=== TASK BRIEF ===
Report every line of the data where the string "arrow" appears.

=== DATA RECORDS ===
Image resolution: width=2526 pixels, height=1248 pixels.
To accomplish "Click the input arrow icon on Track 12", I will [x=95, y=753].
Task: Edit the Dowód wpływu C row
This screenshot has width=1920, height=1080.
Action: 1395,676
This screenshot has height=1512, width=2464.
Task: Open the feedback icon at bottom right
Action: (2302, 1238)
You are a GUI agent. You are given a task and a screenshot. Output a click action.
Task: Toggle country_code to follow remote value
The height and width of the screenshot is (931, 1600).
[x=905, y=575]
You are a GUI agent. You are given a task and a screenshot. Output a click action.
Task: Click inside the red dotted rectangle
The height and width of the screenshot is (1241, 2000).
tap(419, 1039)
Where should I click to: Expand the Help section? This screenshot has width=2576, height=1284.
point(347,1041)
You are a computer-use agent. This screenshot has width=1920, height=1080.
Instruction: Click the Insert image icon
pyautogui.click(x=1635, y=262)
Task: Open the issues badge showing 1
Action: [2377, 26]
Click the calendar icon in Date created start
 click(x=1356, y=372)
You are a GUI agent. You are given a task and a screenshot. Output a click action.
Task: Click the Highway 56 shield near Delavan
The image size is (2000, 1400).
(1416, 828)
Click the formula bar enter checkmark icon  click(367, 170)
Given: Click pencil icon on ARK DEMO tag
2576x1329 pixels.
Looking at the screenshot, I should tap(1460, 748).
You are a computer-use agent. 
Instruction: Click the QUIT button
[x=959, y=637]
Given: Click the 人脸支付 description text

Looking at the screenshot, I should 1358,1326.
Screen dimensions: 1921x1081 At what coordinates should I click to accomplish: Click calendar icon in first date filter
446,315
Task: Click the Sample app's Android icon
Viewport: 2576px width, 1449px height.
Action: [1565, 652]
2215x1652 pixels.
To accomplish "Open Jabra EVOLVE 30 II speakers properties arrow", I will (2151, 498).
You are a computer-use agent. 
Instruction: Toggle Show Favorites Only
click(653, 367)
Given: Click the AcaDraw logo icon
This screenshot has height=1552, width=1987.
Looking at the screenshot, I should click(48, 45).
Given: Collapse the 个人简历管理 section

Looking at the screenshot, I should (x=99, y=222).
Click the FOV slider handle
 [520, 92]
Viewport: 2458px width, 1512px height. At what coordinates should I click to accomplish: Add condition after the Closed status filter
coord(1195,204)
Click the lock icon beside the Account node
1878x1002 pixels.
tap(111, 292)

=== RESPONSE TO THE TASK ===
To accomplish "Click the input arrow icon on Track 12", I will [x=95, y=753].
To accomplish "Open Jabra EVOLVE 30 II speakers properties arrow", I will (2151, 498).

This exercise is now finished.